• The data:
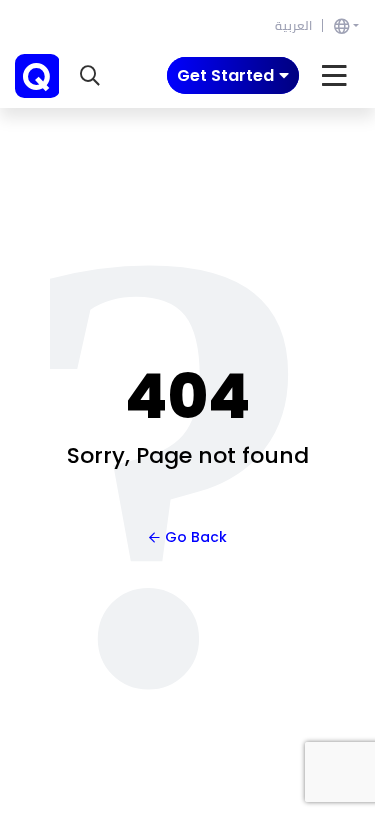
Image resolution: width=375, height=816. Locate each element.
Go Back (196, 537)
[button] (90, 76)
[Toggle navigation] (334, 76)
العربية (293, 25)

• Task to carry out:
Word for word, return the records shown above without their pictures.

• Solution for this exercise:
Image resolution: width=375, height=816. Locate each element.
Go Back (196, 537)
[button] (90, 76)
[Toggle navigation] (334, 76)
العربية (293, 25)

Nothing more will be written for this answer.